Jakarta – Himpunan Mahasiswa Islam (HMI) adalah organisasi mahasiswa Islam tertua di Indonesia. Berdiri di Yogyakarta pada 5 Februari 1947, saat ini HMI telah memasuki usia ke-72 tahun.
Didirikan dengan mengusung semangat keIslaman dan keIndonesiaan, HMI telah melahirkan berbagai tokoh bangsa. Sebut saja Lafran Pane, Nurcholis Madjid, Jusuf Kalla, Mahfud MD, Akbar Tanjung, Anies Baswedan, dan masih banyak lagi tokoh pembangun negeri ini yang lahir dari ‘rahim’ HMI.
Di tengah arus globalisasi dalam berbagai aspek, HMI mendapat tantangan yang cukup berat. Karena HMI mencirikan organisasi Islam, maka paling tidak HMI mendapat tantangan dari aspek Islam itu sendiri.
Harus diakui, dalam beberapa tahun belakang ini, muncul aksi teror atas nama agama, kelompok yang ingin mengganti ideologi bangsa, serta kelompok literalis (yang malas membaca makna dibalik teks).
Tantangan HMI di Era Globalisasi
Tantangan paling besar saat ini adalah munculnya arus gerakan transnasional yang mulai menjalar ke Indonesia.

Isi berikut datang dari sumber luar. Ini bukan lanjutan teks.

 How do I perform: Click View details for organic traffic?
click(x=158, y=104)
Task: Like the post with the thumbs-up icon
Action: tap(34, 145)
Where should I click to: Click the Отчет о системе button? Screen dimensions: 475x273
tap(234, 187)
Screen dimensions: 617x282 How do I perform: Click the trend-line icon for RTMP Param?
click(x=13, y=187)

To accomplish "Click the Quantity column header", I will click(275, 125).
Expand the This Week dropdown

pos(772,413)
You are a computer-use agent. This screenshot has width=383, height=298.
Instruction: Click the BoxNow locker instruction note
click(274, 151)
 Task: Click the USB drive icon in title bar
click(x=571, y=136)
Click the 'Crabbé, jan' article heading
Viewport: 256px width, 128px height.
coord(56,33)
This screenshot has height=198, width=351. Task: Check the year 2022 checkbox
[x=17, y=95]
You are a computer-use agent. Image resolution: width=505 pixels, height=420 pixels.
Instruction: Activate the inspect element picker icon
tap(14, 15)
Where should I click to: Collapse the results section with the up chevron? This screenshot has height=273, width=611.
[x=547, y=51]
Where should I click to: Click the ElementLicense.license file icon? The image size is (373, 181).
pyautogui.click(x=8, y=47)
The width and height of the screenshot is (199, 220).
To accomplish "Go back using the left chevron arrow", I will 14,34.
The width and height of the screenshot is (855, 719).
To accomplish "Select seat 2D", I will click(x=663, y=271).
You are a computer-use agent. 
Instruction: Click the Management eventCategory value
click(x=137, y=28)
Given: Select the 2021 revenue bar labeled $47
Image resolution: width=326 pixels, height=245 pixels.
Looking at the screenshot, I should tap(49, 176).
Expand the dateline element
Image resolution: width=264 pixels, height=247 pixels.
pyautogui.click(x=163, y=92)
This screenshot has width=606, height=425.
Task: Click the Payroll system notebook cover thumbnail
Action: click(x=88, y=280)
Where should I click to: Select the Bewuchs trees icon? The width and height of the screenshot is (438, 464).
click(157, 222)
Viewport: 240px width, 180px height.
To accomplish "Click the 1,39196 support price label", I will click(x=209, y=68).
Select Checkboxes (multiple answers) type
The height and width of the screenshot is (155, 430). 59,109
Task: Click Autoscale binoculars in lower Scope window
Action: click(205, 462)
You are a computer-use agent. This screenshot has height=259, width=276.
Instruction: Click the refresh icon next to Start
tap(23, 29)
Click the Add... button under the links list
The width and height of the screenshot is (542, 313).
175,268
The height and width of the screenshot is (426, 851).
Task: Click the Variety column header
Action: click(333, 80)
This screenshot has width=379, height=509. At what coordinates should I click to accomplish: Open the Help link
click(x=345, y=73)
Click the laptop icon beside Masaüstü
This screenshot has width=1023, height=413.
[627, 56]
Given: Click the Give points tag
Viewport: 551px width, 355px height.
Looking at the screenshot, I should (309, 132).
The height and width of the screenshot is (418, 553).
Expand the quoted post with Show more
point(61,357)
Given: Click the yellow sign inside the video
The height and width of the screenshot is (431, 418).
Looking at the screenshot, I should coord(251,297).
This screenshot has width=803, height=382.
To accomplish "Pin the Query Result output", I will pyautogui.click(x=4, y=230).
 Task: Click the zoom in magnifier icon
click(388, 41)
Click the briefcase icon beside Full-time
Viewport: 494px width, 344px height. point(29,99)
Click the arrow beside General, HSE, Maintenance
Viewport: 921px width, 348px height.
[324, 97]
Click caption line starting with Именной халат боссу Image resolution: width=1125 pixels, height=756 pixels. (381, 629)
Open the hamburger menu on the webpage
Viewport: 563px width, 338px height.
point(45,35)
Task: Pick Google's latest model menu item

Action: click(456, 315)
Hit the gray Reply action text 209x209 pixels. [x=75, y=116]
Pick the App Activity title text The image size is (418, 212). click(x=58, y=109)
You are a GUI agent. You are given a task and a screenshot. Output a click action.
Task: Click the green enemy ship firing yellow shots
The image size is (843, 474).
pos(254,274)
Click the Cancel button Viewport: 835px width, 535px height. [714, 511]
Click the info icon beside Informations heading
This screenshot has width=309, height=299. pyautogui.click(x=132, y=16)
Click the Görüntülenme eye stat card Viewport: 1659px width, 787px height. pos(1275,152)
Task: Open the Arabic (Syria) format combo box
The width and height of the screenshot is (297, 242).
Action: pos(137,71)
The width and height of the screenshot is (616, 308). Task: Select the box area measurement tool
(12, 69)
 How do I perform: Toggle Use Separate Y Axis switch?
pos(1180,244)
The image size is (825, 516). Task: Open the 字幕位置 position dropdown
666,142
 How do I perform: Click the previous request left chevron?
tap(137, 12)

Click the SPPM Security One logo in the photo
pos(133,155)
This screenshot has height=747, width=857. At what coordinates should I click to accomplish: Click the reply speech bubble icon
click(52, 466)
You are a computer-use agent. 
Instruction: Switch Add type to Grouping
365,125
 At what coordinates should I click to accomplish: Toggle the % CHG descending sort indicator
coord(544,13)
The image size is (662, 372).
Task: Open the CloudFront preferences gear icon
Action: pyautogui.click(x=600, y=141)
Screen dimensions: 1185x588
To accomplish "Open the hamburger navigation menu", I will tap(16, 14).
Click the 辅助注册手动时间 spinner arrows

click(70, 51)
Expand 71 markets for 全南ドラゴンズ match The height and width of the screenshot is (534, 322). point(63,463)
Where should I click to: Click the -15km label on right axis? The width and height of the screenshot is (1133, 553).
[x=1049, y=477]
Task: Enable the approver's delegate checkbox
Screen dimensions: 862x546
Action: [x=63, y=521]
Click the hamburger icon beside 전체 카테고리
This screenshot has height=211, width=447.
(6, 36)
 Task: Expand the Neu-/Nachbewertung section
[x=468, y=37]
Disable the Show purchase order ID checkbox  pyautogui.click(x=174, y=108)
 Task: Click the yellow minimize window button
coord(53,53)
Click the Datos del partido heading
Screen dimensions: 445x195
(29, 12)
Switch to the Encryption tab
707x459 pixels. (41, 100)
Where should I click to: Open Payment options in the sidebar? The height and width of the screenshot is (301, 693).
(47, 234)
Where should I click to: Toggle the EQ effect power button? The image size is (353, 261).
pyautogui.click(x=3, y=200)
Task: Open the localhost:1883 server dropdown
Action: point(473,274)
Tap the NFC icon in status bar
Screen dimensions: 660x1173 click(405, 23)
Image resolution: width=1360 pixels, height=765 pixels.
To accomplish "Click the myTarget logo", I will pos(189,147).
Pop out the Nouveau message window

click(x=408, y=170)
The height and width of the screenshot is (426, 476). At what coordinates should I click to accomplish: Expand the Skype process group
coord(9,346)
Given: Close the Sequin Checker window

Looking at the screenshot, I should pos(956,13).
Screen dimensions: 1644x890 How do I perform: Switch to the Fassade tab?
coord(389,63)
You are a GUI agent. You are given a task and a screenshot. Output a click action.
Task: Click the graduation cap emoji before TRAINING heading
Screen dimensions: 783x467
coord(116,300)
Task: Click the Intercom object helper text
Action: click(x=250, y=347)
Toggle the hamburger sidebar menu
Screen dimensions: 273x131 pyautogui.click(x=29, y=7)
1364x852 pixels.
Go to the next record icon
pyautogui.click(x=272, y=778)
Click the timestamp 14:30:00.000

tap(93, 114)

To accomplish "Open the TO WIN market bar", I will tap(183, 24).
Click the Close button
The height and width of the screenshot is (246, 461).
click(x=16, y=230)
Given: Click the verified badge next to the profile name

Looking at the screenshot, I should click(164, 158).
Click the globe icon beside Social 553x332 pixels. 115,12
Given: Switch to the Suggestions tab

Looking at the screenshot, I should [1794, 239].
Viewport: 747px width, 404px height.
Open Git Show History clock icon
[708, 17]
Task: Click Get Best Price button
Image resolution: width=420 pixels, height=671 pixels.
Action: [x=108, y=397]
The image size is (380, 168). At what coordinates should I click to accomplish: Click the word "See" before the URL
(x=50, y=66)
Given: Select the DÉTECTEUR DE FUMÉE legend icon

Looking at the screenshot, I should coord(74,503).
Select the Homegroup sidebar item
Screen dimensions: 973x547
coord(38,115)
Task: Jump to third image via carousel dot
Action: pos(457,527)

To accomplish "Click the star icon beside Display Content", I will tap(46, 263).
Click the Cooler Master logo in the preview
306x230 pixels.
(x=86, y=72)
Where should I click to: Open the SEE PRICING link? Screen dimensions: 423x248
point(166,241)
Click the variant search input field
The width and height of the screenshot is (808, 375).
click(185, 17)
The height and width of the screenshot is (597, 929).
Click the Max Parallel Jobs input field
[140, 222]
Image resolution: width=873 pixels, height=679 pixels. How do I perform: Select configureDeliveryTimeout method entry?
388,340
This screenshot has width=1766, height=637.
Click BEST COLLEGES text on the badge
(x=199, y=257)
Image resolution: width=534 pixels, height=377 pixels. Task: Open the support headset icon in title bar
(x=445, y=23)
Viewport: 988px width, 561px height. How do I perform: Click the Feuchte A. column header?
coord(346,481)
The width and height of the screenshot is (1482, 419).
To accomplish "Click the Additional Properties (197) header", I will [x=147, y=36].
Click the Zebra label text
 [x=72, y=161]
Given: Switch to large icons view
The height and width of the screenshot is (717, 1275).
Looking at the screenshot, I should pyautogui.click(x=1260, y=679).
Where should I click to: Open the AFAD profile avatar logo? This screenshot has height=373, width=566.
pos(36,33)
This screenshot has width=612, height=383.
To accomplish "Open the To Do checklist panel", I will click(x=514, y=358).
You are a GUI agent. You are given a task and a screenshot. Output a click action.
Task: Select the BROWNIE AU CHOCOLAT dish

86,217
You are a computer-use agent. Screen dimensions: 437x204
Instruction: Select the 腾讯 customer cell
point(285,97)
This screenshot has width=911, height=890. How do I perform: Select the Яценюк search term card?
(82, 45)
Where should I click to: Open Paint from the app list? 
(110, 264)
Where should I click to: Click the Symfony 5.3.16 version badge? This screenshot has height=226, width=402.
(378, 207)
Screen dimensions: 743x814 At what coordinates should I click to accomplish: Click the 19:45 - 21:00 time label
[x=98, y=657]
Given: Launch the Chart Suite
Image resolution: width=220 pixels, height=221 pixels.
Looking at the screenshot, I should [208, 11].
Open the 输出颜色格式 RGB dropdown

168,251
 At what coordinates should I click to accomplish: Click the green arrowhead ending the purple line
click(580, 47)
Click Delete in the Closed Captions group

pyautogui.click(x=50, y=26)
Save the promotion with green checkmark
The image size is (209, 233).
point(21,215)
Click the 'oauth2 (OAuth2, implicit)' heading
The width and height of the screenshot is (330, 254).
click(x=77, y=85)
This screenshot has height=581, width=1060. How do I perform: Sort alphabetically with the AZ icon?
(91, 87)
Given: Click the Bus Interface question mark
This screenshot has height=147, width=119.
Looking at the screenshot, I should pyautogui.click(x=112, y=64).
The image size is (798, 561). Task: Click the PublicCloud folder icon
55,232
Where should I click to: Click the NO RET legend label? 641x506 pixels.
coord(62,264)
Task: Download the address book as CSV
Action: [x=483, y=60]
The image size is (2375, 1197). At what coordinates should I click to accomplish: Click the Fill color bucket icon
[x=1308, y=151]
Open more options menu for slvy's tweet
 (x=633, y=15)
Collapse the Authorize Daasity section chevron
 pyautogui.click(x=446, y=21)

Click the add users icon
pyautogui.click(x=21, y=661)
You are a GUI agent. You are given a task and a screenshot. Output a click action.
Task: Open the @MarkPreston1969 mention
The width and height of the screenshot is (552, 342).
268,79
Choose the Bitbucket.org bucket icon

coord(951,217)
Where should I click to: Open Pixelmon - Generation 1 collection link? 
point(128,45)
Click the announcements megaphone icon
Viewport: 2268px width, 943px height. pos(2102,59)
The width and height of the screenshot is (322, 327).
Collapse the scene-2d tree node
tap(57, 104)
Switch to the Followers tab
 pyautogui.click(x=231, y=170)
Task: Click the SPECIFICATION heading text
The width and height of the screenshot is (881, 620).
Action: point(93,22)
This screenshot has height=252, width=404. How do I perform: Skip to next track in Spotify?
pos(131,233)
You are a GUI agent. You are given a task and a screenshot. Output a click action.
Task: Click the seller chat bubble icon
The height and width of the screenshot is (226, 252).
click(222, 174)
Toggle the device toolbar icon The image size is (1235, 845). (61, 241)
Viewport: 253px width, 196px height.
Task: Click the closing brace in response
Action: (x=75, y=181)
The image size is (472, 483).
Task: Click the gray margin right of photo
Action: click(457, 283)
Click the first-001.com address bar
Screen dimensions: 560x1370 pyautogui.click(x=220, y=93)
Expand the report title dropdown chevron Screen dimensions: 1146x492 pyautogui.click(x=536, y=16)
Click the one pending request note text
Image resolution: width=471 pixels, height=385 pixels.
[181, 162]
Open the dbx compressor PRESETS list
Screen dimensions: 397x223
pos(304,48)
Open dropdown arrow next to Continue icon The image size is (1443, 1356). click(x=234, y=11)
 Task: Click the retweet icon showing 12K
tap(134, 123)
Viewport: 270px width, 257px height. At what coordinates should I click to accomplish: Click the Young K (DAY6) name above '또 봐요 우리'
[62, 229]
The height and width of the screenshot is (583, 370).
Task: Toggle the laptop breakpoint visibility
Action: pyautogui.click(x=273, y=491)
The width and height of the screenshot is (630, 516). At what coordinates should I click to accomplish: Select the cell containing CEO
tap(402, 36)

Pengaruhnya dapat segera dirasakan sepertinya maraknya teror atas nama agama yang dalam dua dasawarsa terakhir kerap terjadi. Bahkan di daerah tertentu, kelompok separatis Islam kian menunjukkan eksistensinya dikhalayak publik.
HMI yang bercirikan Islam inklusif juga mendapat tantanganya dari maraknya pemikiran Islam yang ekslusif (menutup diri dari upaya ijtihad). Kelompok ini umumnya menolak sistem demokrasi dan ingin menegakkan bentuk pemerintahan model khilafah. Tak jarang, kelompok model ini memberikan label kafir pada atribut-atribut demokrasi.
Tolak ukur keberislaman model “Arab Minded”, oleh kelompok tersebut coba dikembangkan di Indonesia dan seolah dianggap sebagai model yang purna. Maka tidak heran, atribut-atribut berbau Arab dibentangkan dalam banyak kesempatan.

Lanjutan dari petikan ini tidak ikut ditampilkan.